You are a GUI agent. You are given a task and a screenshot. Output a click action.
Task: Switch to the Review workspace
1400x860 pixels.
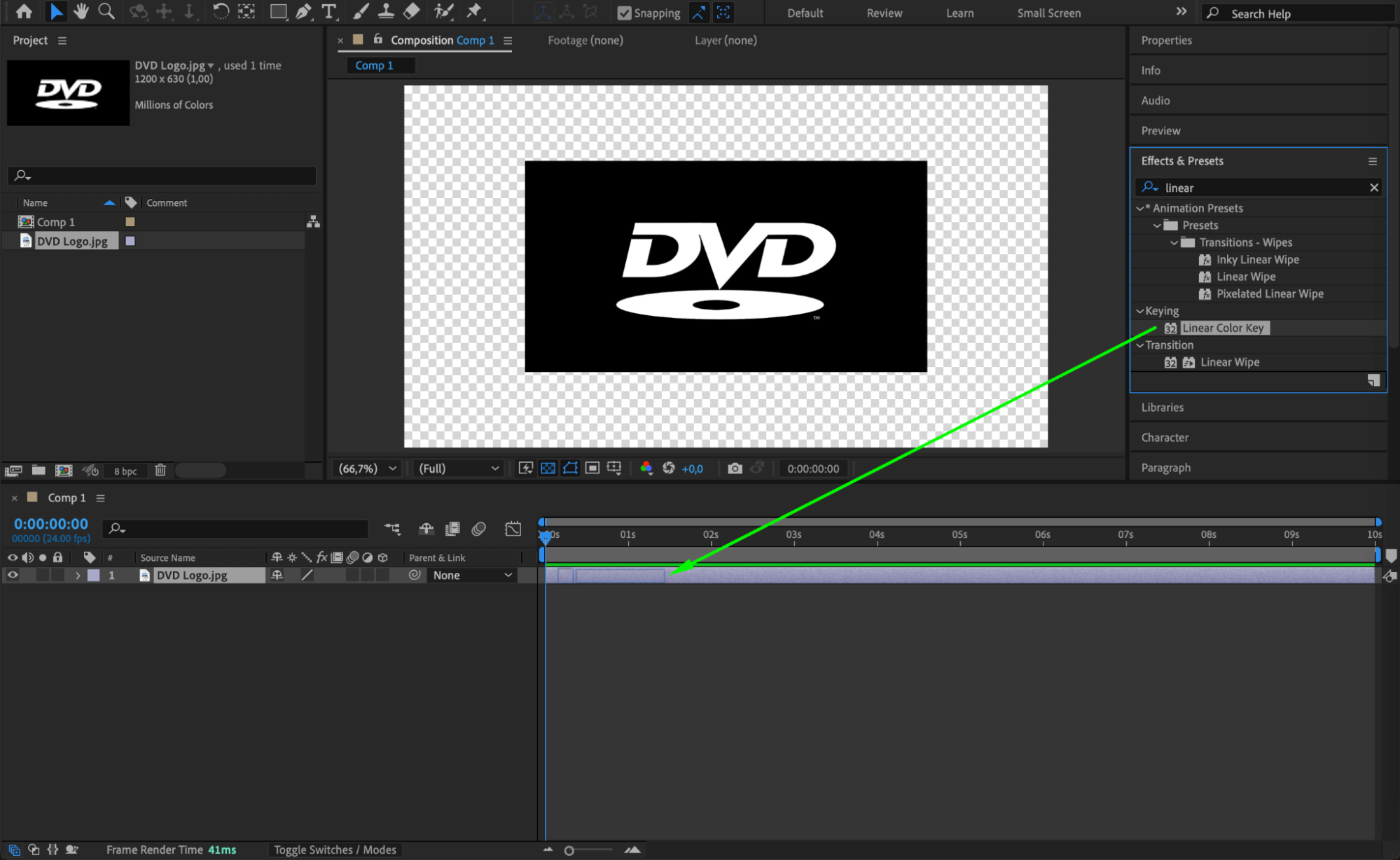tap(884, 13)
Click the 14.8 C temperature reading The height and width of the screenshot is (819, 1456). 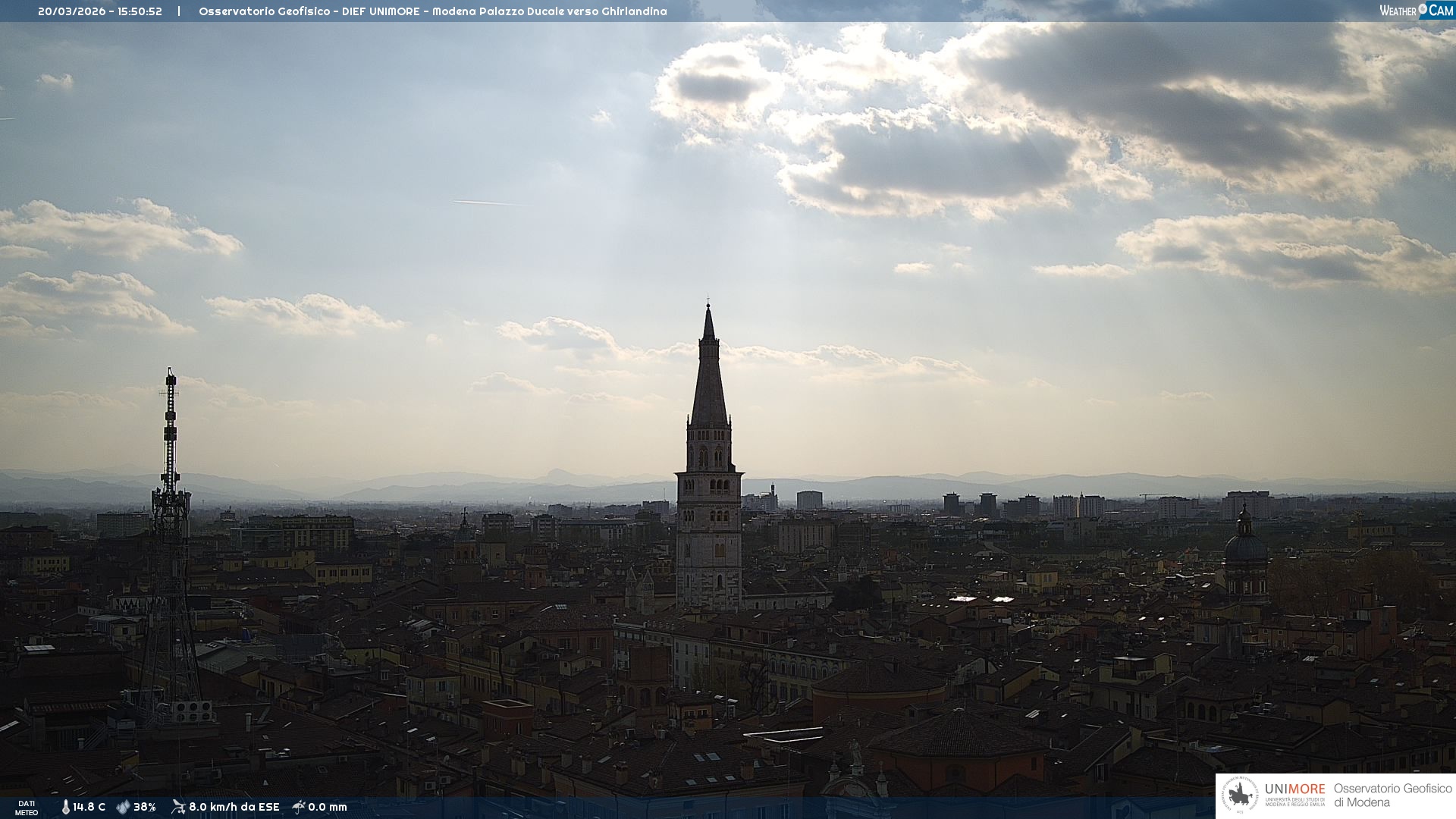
********
BRIEF = Return the listing above unchanged, apart from dropping its pictures.

WRITTEN RESPONSE =
You are a GUI agent. You are given a task and a screenshot. Output a click action.
Task: Switch to the Review workspace
1400x860 pixels.
tap(884, 13)
Click the 14.8 C temperature reading The height and width of the screenshot is (819, 1456). 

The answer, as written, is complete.